Data shown:
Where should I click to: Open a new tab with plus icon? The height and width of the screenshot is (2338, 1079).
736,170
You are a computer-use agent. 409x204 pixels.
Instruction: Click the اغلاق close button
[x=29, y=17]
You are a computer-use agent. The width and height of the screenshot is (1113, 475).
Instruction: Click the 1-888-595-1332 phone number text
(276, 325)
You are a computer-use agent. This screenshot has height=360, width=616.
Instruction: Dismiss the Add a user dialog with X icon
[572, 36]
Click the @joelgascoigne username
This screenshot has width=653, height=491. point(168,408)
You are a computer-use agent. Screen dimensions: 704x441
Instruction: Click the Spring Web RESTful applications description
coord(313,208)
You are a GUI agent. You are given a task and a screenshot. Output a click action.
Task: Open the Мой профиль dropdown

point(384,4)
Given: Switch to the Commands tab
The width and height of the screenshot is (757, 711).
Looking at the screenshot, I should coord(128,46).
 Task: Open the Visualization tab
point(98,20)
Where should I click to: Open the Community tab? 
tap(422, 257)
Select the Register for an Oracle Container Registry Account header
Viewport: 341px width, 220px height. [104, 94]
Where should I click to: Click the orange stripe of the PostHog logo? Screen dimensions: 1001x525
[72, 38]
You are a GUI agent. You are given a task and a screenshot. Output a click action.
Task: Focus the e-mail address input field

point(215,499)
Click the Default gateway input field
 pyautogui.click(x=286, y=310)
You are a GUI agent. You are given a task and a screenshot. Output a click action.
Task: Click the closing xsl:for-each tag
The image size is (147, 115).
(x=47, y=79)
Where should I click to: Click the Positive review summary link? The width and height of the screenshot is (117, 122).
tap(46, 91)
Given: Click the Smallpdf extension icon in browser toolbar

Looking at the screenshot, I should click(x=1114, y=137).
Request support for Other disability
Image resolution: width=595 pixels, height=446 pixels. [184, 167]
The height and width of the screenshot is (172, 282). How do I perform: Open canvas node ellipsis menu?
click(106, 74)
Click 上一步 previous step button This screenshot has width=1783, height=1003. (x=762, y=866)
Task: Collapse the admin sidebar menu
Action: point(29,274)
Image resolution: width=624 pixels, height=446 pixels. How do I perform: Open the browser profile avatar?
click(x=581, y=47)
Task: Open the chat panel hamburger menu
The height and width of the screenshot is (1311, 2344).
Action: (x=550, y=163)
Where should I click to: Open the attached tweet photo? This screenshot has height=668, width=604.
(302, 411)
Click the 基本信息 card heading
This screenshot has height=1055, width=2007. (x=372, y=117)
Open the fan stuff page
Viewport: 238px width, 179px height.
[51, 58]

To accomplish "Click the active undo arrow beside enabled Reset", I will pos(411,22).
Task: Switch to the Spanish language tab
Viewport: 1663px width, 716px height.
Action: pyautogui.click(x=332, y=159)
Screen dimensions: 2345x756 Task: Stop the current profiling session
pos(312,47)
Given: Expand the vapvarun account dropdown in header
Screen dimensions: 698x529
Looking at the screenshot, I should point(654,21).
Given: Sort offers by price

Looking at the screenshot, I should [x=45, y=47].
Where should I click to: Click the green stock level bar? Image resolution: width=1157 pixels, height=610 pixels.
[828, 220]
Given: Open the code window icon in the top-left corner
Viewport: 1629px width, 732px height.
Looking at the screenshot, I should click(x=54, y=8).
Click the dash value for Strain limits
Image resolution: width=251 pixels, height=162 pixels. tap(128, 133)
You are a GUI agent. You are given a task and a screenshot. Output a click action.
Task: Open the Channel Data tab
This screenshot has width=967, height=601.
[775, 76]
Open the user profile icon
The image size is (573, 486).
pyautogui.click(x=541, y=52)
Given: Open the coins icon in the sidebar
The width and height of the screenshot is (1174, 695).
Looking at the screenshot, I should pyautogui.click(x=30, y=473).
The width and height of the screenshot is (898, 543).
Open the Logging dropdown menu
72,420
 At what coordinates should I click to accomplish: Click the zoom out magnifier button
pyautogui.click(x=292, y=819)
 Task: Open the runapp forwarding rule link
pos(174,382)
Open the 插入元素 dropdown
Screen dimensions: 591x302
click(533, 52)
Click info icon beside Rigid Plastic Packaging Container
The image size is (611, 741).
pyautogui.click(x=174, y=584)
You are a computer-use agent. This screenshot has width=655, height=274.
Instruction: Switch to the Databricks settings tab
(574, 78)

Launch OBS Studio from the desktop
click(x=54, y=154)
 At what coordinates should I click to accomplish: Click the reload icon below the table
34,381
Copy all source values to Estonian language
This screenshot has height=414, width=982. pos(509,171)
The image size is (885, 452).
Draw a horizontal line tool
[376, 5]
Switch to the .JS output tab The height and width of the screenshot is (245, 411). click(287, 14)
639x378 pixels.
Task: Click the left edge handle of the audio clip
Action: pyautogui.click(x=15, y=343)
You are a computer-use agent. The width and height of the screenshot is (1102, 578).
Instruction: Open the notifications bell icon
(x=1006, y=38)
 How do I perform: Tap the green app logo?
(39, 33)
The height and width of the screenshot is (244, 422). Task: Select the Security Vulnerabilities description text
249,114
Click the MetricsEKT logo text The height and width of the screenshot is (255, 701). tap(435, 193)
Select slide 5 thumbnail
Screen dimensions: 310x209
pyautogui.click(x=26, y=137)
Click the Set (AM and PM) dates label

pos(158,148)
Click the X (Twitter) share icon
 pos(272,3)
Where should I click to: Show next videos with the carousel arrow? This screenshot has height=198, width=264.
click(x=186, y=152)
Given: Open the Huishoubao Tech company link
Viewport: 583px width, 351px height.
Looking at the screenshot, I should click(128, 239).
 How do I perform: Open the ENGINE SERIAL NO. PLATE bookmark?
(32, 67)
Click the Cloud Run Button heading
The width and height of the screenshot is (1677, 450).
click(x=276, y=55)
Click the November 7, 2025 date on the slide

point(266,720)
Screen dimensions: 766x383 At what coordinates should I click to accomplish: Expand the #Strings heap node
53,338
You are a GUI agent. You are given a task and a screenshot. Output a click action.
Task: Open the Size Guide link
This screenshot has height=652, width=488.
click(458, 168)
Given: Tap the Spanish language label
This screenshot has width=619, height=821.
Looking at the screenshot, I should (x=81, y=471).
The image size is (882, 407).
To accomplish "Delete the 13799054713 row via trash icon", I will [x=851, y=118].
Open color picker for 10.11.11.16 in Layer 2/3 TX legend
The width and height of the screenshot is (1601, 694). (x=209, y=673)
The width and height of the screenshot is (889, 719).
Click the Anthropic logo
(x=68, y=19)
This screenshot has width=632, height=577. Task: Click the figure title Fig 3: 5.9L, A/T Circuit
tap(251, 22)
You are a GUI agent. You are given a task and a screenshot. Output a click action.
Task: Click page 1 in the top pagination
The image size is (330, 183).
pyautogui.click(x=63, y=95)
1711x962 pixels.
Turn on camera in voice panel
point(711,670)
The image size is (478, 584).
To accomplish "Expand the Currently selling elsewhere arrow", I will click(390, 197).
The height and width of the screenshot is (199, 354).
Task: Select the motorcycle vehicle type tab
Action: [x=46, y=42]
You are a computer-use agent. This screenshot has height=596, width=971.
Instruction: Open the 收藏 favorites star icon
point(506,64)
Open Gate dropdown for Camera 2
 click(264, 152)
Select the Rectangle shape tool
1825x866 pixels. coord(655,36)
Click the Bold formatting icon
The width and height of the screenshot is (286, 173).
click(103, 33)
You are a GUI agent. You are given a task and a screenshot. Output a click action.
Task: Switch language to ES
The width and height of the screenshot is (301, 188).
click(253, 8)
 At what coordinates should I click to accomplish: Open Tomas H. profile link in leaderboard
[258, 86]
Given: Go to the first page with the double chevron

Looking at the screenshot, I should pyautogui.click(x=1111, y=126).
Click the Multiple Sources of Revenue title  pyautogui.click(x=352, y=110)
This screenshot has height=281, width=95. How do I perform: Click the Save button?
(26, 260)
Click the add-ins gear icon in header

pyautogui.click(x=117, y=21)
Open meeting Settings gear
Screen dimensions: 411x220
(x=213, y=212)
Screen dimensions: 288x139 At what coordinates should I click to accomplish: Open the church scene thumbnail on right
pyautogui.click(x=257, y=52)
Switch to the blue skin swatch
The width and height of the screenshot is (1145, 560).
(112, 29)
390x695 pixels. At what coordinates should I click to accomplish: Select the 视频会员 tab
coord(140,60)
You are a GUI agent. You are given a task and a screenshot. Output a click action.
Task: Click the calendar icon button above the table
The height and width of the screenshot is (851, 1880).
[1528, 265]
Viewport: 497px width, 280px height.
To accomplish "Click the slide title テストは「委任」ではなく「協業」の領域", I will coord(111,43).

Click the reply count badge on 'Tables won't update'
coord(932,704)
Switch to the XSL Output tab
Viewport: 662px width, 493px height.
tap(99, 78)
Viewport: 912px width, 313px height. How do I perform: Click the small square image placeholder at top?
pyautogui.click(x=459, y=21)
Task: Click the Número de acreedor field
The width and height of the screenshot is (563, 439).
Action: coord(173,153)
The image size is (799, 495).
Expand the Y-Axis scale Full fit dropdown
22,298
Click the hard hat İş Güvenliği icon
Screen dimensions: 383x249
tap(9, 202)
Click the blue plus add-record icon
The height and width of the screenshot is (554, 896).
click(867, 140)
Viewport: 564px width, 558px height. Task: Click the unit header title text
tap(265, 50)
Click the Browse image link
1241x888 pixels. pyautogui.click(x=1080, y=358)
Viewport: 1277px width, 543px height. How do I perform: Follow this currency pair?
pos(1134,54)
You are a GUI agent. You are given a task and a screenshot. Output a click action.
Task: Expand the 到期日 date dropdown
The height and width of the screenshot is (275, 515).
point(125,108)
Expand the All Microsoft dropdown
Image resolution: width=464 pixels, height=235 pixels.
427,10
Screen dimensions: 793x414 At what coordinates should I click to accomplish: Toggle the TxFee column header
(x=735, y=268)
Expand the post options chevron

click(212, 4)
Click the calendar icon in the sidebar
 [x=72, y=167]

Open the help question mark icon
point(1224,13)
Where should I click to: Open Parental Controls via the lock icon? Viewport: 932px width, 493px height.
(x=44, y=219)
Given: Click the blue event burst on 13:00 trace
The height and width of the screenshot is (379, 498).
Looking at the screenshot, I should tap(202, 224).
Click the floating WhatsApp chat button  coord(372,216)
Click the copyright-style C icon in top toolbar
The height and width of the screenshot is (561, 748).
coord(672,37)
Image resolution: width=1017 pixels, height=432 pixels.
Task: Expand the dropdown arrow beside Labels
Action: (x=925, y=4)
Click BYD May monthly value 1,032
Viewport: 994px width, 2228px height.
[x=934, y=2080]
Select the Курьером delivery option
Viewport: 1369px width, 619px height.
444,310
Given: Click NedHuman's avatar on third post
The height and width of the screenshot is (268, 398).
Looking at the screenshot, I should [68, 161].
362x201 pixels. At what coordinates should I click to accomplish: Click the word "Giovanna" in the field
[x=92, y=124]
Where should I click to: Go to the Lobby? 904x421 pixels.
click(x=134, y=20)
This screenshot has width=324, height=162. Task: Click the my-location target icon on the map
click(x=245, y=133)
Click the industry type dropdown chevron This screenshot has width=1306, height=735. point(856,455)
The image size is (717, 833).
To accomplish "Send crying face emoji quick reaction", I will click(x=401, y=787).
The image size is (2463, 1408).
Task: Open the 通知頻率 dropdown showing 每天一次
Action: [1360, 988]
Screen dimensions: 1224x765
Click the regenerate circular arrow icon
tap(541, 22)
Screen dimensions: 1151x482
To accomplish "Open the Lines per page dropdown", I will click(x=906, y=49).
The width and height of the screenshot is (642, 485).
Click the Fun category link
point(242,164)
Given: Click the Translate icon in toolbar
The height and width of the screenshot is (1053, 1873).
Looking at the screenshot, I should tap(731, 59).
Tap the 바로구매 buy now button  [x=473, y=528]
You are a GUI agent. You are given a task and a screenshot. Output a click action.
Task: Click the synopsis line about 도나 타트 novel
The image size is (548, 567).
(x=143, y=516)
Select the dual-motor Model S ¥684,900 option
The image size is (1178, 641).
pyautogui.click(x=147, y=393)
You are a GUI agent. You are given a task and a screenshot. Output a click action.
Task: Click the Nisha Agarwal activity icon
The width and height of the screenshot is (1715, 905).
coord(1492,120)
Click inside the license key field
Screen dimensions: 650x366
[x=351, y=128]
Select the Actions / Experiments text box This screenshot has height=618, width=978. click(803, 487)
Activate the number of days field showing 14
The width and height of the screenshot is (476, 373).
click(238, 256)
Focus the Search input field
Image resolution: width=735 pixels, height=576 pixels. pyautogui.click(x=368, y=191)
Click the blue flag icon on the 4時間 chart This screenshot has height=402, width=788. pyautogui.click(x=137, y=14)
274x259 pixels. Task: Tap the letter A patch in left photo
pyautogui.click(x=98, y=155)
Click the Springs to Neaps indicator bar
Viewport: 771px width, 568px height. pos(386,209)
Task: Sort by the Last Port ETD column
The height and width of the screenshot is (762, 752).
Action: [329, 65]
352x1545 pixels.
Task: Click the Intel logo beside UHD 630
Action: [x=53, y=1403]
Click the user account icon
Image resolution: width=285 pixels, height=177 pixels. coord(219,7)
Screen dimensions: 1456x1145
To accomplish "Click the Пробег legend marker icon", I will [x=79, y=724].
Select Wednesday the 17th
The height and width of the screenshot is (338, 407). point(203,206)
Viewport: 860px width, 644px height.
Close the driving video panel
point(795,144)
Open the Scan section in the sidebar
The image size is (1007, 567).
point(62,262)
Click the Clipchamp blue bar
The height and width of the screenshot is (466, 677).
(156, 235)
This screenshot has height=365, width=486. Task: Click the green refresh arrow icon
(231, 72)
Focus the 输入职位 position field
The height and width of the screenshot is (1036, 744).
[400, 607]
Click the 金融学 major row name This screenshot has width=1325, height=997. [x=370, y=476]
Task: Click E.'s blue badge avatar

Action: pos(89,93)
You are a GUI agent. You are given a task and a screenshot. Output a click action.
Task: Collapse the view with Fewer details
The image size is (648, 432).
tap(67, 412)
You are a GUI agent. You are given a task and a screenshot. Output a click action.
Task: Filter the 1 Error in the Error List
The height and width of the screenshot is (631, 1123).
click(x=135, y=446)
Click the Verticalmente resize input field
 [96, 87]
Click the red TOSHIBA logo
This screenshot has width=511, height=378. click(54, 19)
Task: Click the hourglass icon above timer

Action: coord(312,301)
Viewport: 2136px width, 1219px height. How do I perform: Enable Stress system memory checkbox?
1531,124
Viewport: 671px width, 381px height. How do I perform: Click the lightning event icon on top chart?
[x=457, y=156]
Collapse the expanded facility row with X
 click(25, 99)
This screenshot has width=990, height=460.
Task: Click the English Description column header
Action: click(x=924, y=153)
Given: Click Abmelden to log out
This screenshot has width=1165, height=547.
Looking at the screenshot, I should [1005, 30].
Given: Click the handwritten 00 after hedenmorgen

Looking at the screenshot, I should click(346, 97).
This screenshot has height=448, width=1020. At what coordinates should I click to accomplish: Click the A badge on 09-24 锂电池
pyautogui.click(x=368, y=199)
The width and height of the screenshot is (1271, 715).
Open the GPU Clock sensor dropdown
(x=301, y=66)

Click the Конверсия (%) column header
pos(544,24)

Written request: Rewrite everything from the line containing "Click the @joelgascoigne username" down to the line containing "coord(313,208)", putting "handle" in place of "username" and keeping all else unchanged.

Written response:
Click the @joelgascoigne handle
This screenshot has width=653, height=491. point(168,408)
You are a computer-use agent. Screen dimensions: 704x441
Instruction: Click the Spring Web RESTful applications description
coord(313,208)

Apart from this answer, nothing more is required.